Many aspects of traditional arts training may be difficult to apply today, but I believe there is one constant from this method that will always be relevant. Make it yours by making it the best you can make it. Instead of simply trying to be different, try to be the best you can be because you believe in yourself and in what you are making. Any form you make will become yours if you put yourself wholeheartedly into it. Your individuality will emerge in a far more meaningful way than if you simply alter stuff here and there. Once you are able to make what you intend rather than be pleasantly surprised at how good an Instagram snapshot of what you just did looks, you might find that you have already made it your own.
Installation artist Linda Bond received a Pollock-Krasner Foundation Award and a Puffin Foundation Award. Her solo exhibition After Effects: Beyond the Shadow of War was at Human Rights Institute Gallery at Kean University.
Stephen Earp‘s renowned pottery has been featured in numerous books magazines, and articles. His work has exhibited at the American Craftsmen Show in Ridgefield, CT and in the York Folk and Fine Arts Show in York, PA.
Samantha Fields is a multimedia artist who recently returned from the Kohler Arts/Industry Residency. Meditations on the Tide, a film she co-created with Sue Murad, screened at the Krafta Doc film festival in Scotland in September/October.
Writer Grace Talusan won the Restless Books Prize for New Immigrant Writing for her first book The Body Papers.
Images: detail image of french knots from SHE SPEAKS FOLLY IN A THOUSAND HOLY WAYS by Samantha Fields; installation view of ONE TO ONE by Linda Bond, at Kean University 2017; Stephen Earp, Sgraffito decorated floral platter, Redware pottery (2009).
Veronica Barron says
Thank you! I especially appreciated hearing this today: “Success may come but only after years of persistent engagement with developing a personal body of work. Weathering the inevitable disappointments, rejections, or failed projects is key to maintaining one’s practice…chipping away at a steady pace – even when studio space and studio time was limited – has allowed me to develop my art in a meaningful way.”
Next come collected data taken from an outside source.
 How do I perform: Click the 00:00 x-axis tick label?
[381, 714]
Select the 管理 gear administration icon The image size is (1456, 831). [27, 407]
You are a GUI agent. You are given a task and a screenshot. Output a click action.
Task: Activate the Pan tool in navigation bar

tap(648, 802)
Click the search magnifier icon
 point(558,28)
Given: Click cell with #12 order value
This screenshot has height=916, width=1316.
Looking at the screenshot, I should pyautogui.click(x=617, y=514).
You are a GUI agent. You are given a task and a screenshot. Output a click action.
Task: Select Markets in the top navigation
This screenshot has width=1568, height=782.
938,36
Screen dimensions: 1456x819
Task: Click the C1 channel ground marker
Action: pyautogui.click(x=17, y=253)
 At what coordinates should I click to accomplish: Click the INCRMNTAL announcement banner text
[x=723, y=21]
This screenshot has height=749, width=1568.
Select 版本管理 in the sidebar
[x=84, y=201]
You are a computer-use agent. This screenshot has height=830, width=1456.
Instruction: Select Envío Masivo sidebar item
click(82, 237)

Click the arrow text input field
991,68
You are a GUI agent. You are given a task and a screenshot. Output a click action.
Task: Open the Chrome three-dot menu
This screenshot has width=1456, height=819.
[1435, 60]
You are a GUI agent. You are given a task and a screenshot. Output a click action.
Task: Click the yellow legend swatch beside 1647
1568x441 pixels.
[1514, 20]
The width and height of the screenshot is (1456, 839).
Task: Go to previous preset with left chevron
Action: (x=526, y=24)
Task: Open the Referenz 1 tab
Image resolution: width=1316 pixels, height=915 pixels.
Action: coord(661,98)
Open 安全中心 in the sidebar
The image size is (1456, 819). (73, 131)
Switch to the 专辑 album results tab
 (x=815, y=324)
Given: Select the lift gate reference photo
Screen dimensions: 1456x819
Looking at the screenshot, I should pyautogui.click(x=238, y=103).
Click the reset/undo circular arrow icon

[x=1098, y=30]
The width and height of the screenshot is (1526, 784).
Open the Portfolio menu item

My least favorite piece of advice: “If you *can* do anything else [besides be an artist], do that instead. I only became an artist because I had to / couldn’t do anything else.”
I’ve heard this advice often, but in my experience, the people who make good artists are often good at SO many other things that they/we could do LOTS of things, and do them really well! Some stage managers make great project managers, some actors make great union organizers, some scenic designers make great UX designers, and so on.
I find this advice unhelpfully romanticizes the idea of the “born artist” or the “true artist” when my actual experience is that artistically talented people might choose to be artists, or choose to be something else and use their gifts in other ways. I find it more empowering to note that artists are incredibly resourceful and talented, and we do what we do not because we have to, but because we choose to—and no matter how talented we are at the outset, it’s the choosing, over and over again, that builds our careers, our bodies of work, and our selves over the years.